Cui-ping Wang,^a Jing-bo Yan,^a Hai-Jun Chi,^a Yan Dong ^a and Zhi-qiang Zhang ^a ^*

^aSchool of Chemical Engineering, University of Science and Technology Liaoning, Anshan, 114051, People's Republic of China
^*Correspondence e-mail: zhao_submit@yahoo.com.cn

(Received 13 September 2010; accepted 22 September 2010; online 30 September 2010)

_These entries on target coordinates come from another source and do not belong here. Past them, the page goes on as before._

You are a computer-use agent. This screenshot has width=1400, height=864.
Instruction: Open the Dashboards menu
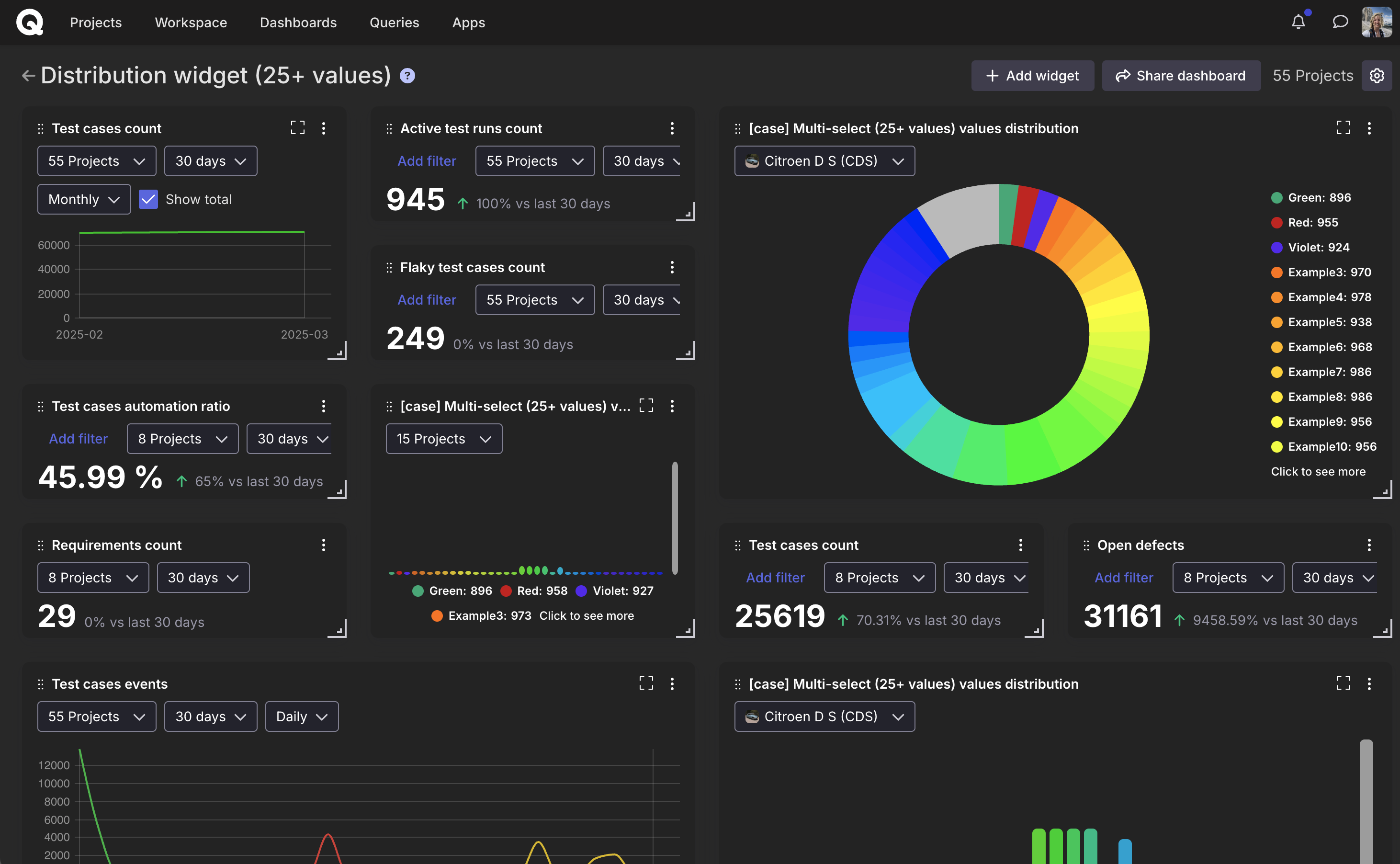298,23
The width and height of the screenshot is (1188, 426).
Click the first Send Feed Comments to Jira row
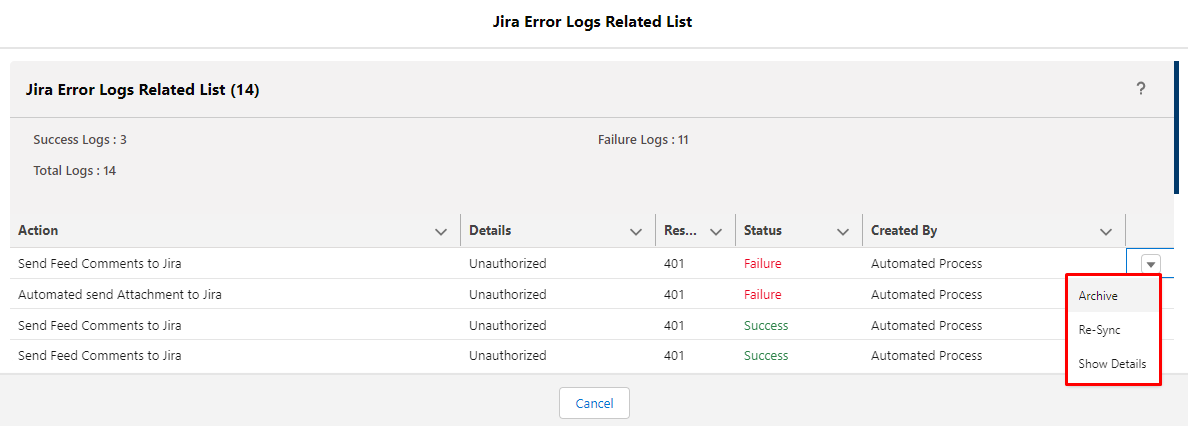[x=568, y=264]
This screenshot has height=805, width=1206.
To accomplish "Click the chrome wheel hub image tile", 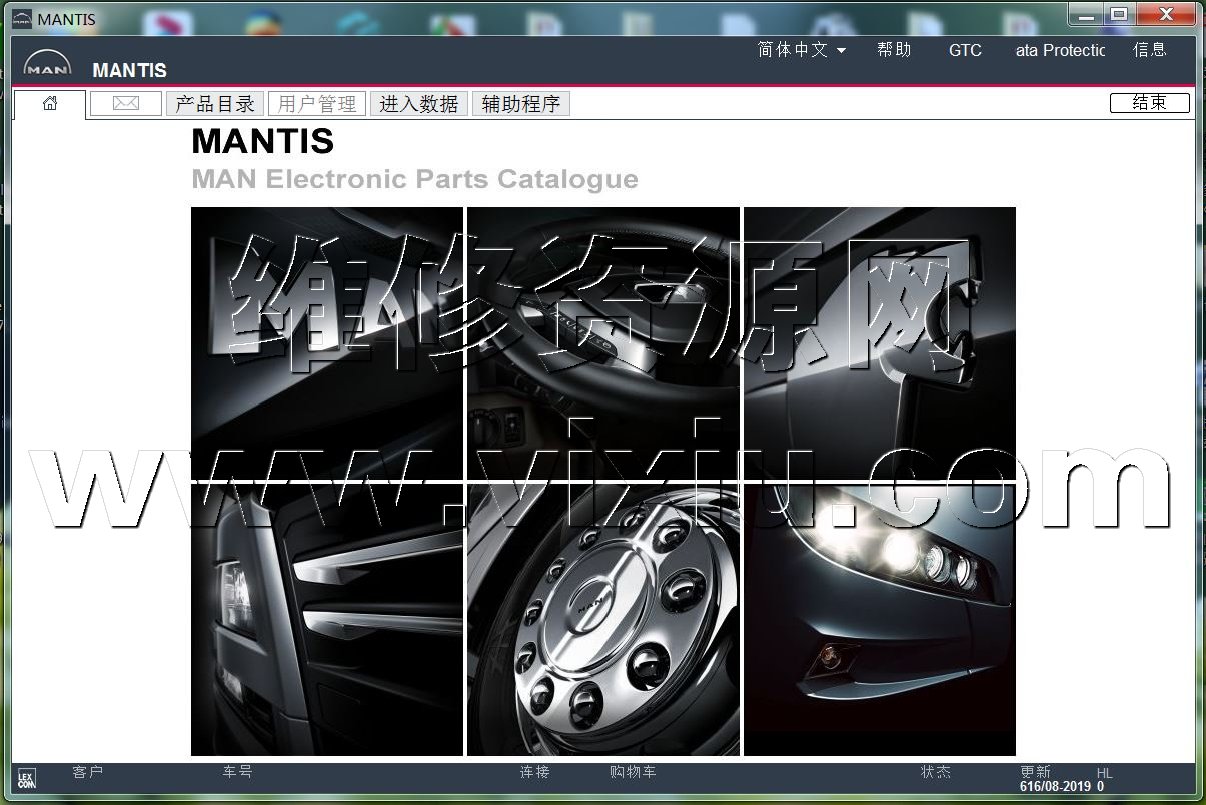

In the title molecule, C₁₄H₁₁N₃O, the benzene ring is twisted by 14.0 (2)° from the plane through the fused ring system. In the crystal, π–π interactions [centroid–centroid distances = 3.609 (1), 3.639 (1) and 3.735 (1) Å] form stacks of molecules propagating along the b axis. The crystal packing is further stabilized by weak intermolecular C—H⋯O and C—H⋯N hydrogen bonds.

Related literature

For a related structure, see: Koch et al. (2009 ). For the pharmacological properties of quinoxaline compounds, see: Kleim et al. (1995 ); Abasolo et al. (1987 ); Rodrigo et al. (2002 ).

Experimental

Crystal data

C₁₄H₁₁N₃O
M_r = 237.26
Monoclinic, P 2₁ /c
a = 6.4486 (13) Å
b = 7.3265 (15) Å
c = 24.216 (6) Å
β = 99.31 (3)°
V = 1129.0 (4) Å³
Z = 4
Mo Kα radiation
μ = 0.09 mm⁻¹
T = 153 K
0.20 × 0.18 × 0.12 mm

Data collection

Rigaku Saturn CCD area-detector diffractometer
Absorption correction: multi-scan (CrystalClear; Rigaku/MSC, 2005 ) T_min = 0.982, T_max = 0.989
9650 measured reflections
2677 independent reflections
2221 reflections with I > 2σ(I)
R_int = 0.034

Refinement

R[F² > 2σ(F²)] = 0.049
wR(F²) = 0.146
S = 1.09
2677 reflections
165 parameters
H-atom parameters constrained
Δρ_max = 0.39 e Å⁻³
Δρ_min = −0.27 e Å⁻³

Table 1
Hydrogen-bond geometry (Å, °)

D—H⋯A	D—H	H⋯A	D⋯A	D—H⋯A
C6—H6⋯N3ⁱ	0.95	2.54	3.361 (2)	145
C3—H3⋯O1ⁱⁱ	0.95	2.44	3.123 (2)	129
Symmetry codes: (i) -x+1, -y+1, -z; (ii) $[x, -y+{\script{3\over 2}}, z-{\script{1\over 2}}]$ .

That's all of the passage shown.